Yes, those Franks. This is Peter’s side of the struggle for survival chronicled in The Diary of Anne Frank, as the young man gives up his first romance, his training, his future, just trying to stay alive day by day. Oh, the story was whispered in Amsterdam that both families had fled, far from the ominous army trucks which loaded up in Jewish neighborhoods and returned to the city – empty.
Peter longs for his woodworking tools, not the books that Anne and Margot seem to live in. How appropriate that a bookcase covers the hidden door into the Annex! How difficult it must have been for others to bring food to those in the Annex when there was little to find.

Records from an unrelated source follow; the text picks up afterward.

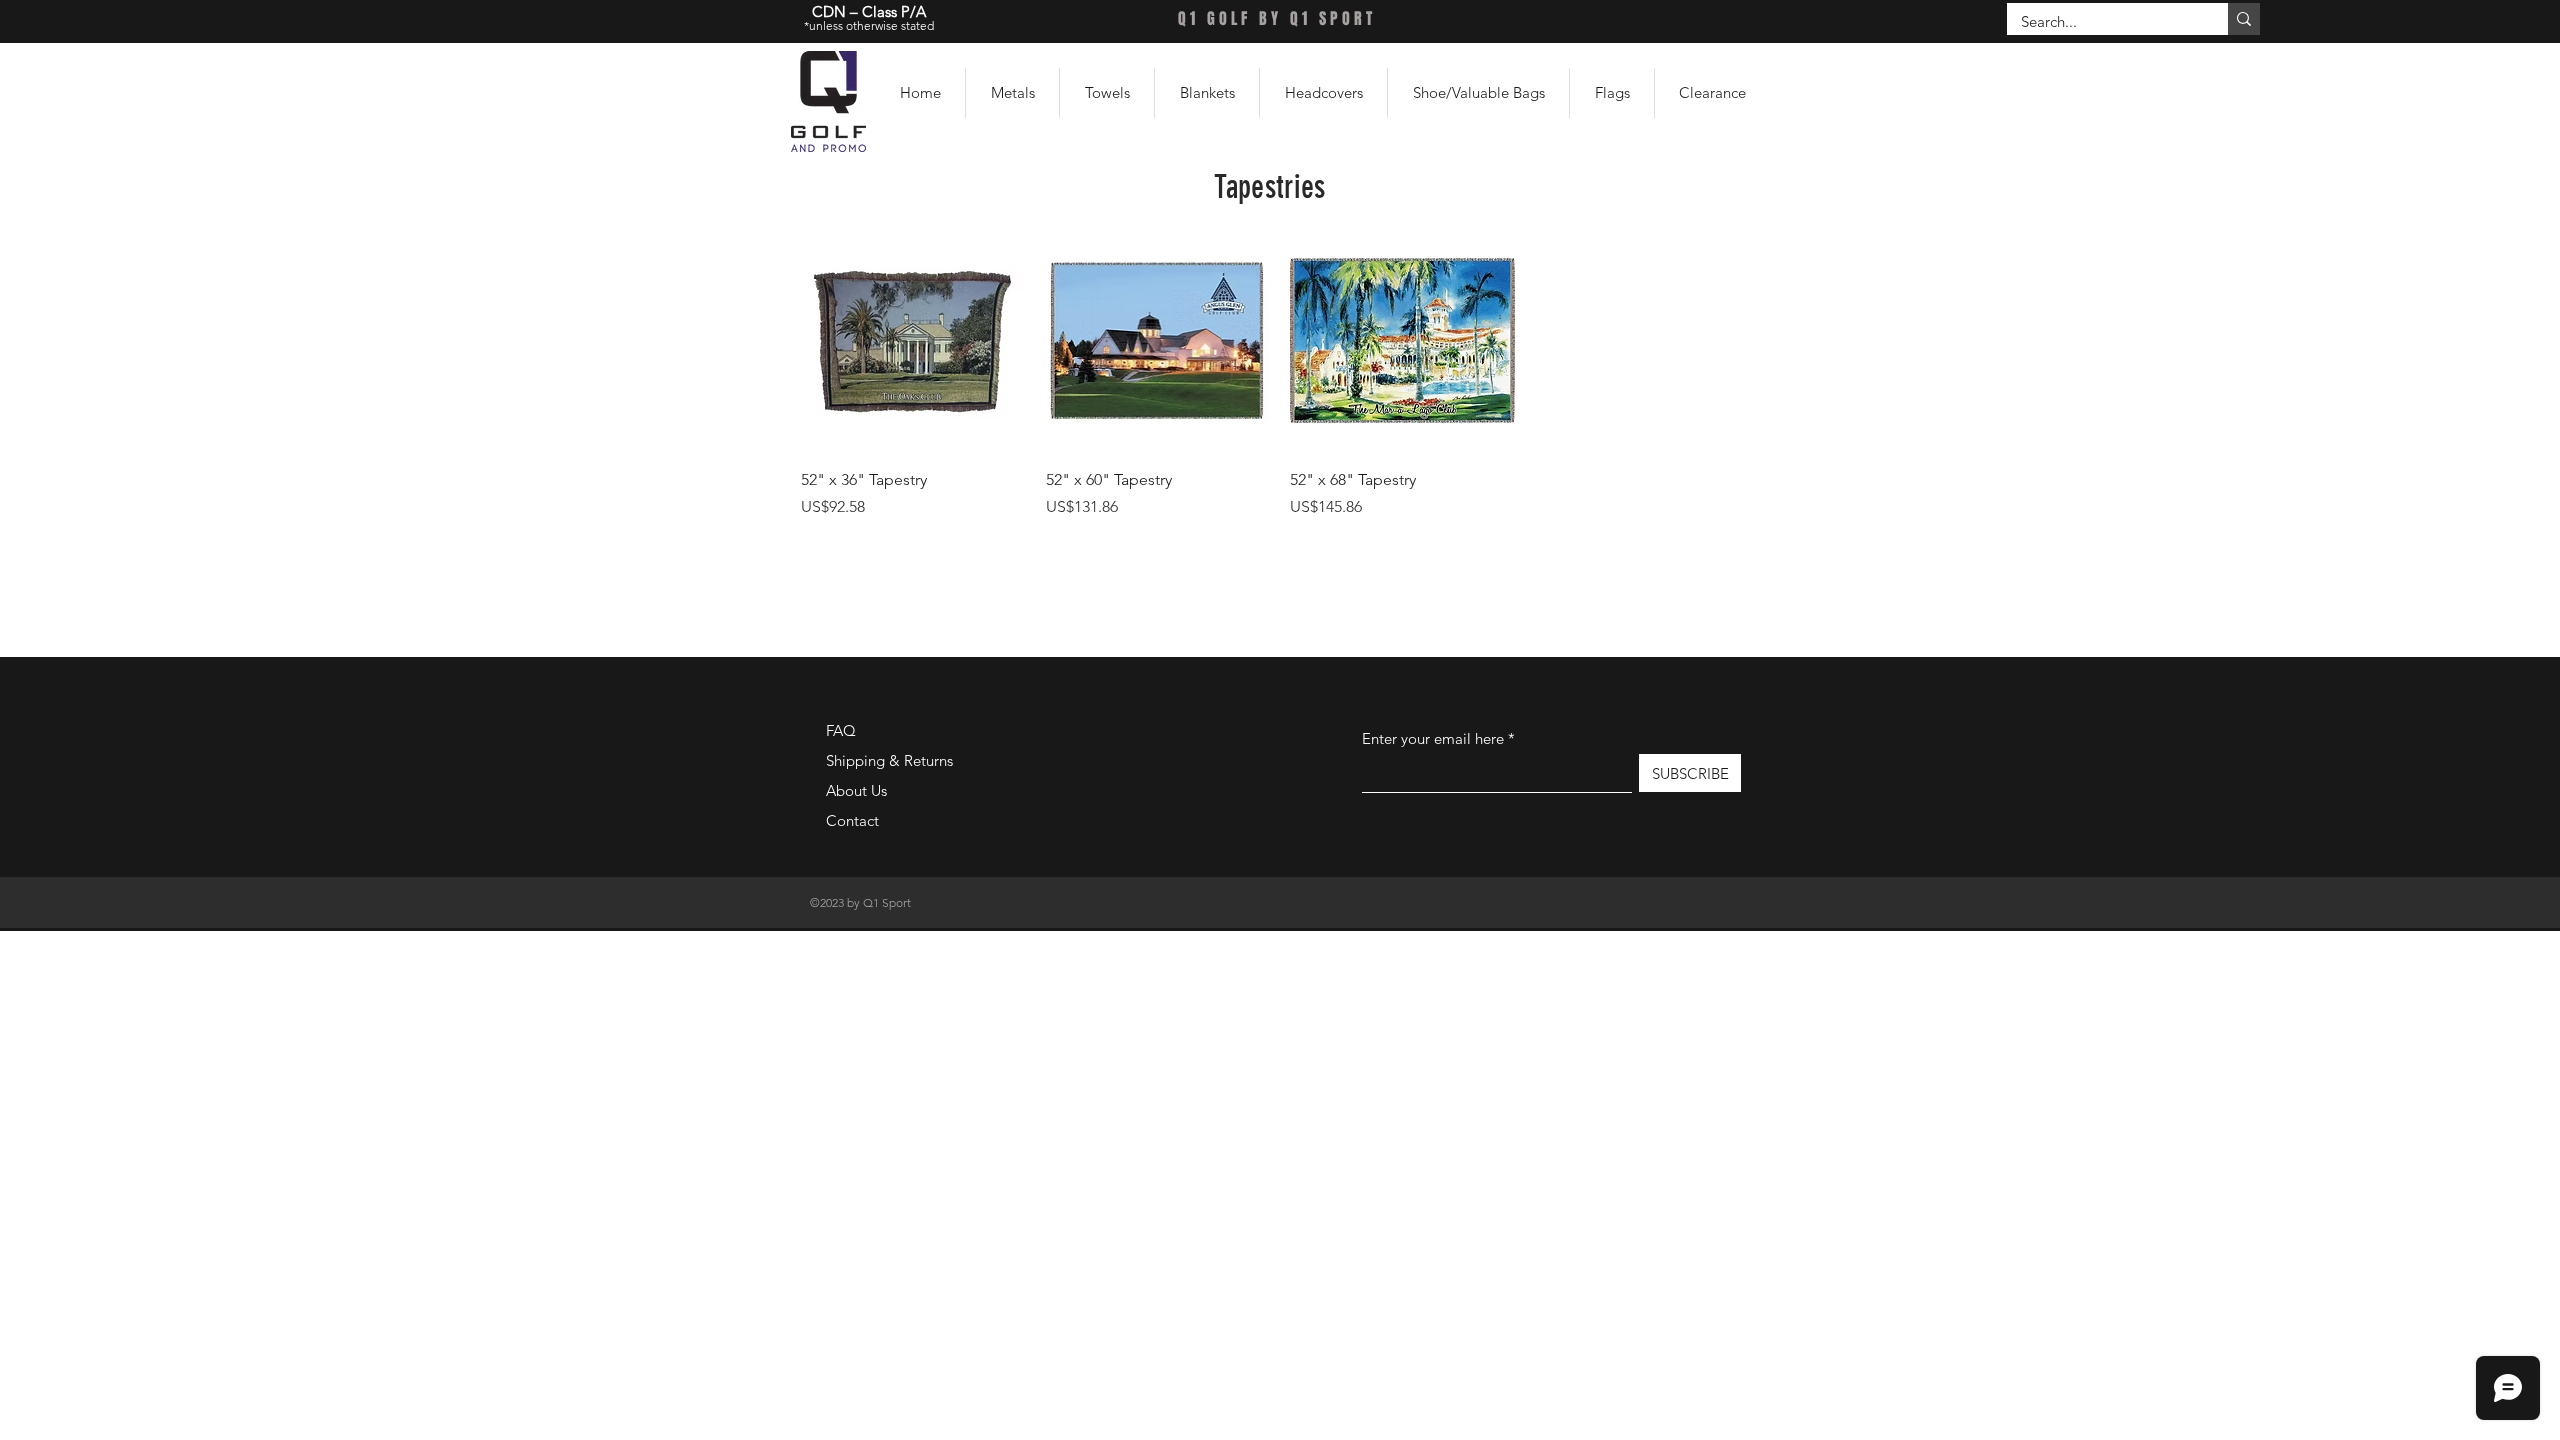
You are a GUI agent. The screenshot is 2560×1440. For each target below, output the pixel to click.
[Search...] (2244, 19)
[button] (1012, 93)
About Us (856, 790)
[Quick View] (913, 340)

As time passes, books become more appealing to Peter… as does Anne, who is no longer the child who entered the Annex. Anne – who writes to tell the truth, who writes as a testimony against the cruelty of the Nazis.
We know that this saga does not end well. Peter’s tale continues on the horrific train journey out of the city, to the brutalities of the prison camp called Auschwitz. Annexed is a powerful story for mature readers, no less real because it uses the voice of fiction. (One of 5,000 books recommended on www.abookandahug.com) Review copy courtesy of the publisher.
I haven’t seen this one at my local library yet but I am reading a YA book right now called The Berlin Boxing Club by Robert Sharenow. That book takes place in Nazi Germany and is told by the point of view of a teenaged boy trying to survive with his parents and his younger sister. I would also highly recommend that book for mature readers.